I try and remember that old adage when I consider things I read or hear.  Given my career, training and perspective, I often see historical overtones, even—perhaps—when they don’t exist.  So with that grain of salt, I’ll note that over the course of a recent weekend, I took part in three conversations that all struck me as narratives somehow important and related.

The first was not really a conversation. But it felt as if I was on the listening end of one as I went on a Friday night to hear Lucinda Williams and the Drive By Truckers in concert.  Both were great, but it was the music and between-songs patter of Lucinda Williams—her stories, if you will—that made me think about the way in which we can break out of our pasts and stand out from what is expected. Williams has been writing and performing emotionally devastating lyrics for four decades. But she also takes courageous stands against racism, sexism, and hate in the context of a history (Southern) and a musical genre (country) where such political points-of-view can get you ostracized. The next afternoon, I was at Politics & Prose, our local independent bookstore, to hear Pulitzer Prize-winning columnist Leonard Pitts, Jr.  Pitts is a powerful writer who regularly calls on history—and our willful ignorance of much of that history—in both his novels and his weekly columns for the Miami Herald.  He did so recently when noting that a willful ignorance of black history is directly responsible for some of the recent headlines coming out of Virginia.  I had a conversation with Pitts after his talk, and we discussed the challenges and benefits of writing for different genres while still rooting his work in history and story. Understanding history, deeply and fully, is critical to Pitts for an understanding of life today.

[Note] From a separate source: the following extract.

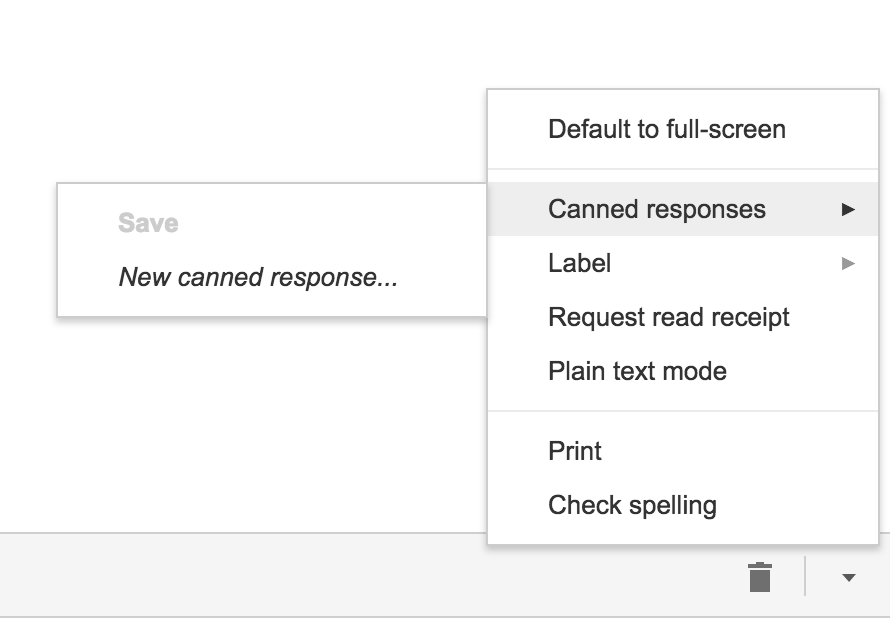Select Default to full-screen option

click(x=667, y=129)
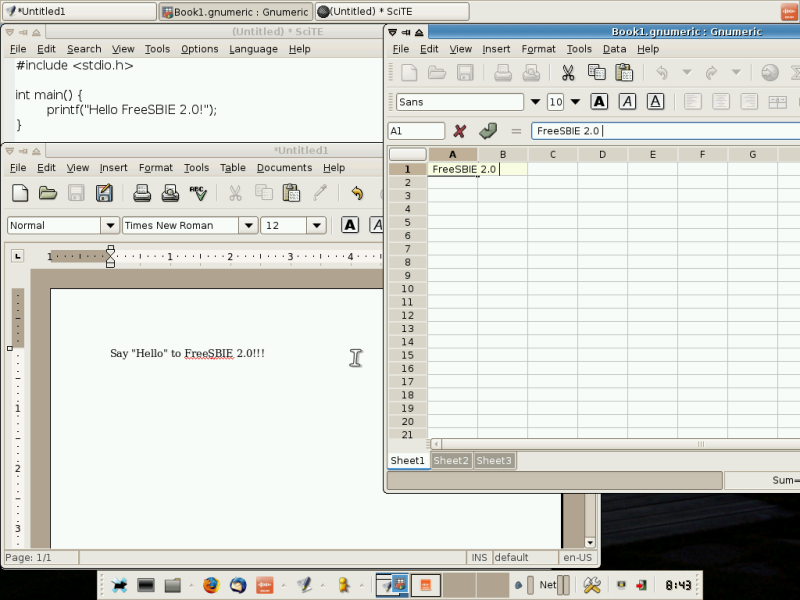Click the SciTE taskbar button at top
Image resolution: width=800 pixels, height=600 pixels.
[x=392, y=11]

It was the conversation held between these two encounters that I found most intriguing. I was in a Takoma Park coffee shop for our regular Saturday morning family coffee/catch-up.  We sat at the common table and soon a young woman in her early 30s sat across from us.  In the course of conversation we learned that Brittany was a Unitarian Universalist chaplain for Hospice.  In response, I told her what hospice had meant to our family when my mother passed away, in her own home, after a two-year battle with cancer.  Sitting at that common table, we had a long conversation that ranged across millennials’ spiritual practices, living in community, and the changes over time in how society treats sickness and death.

When describing her past, Brittany mentioned that her family’s home in Rockford, Illinois, had been a type of hospice, as both her great-grandmothers, her grandmother, and her great aunt all died there.  Brittany fully expected to follow the same course, but another aunt sold the house and it went out of the family’s hands.  That aunt remained active as a local hospice volunteer, and was surprised one day when a 16-year-old came to her office. This teenager was the youngest volunteer, by far, in the local hospice chapter.  When asked what led her to step forward, the young girl said she had always felt a special calling to this work.  As the girl’s mother was paying for a training course, Brittany’s aunt happened to look at the address on the check.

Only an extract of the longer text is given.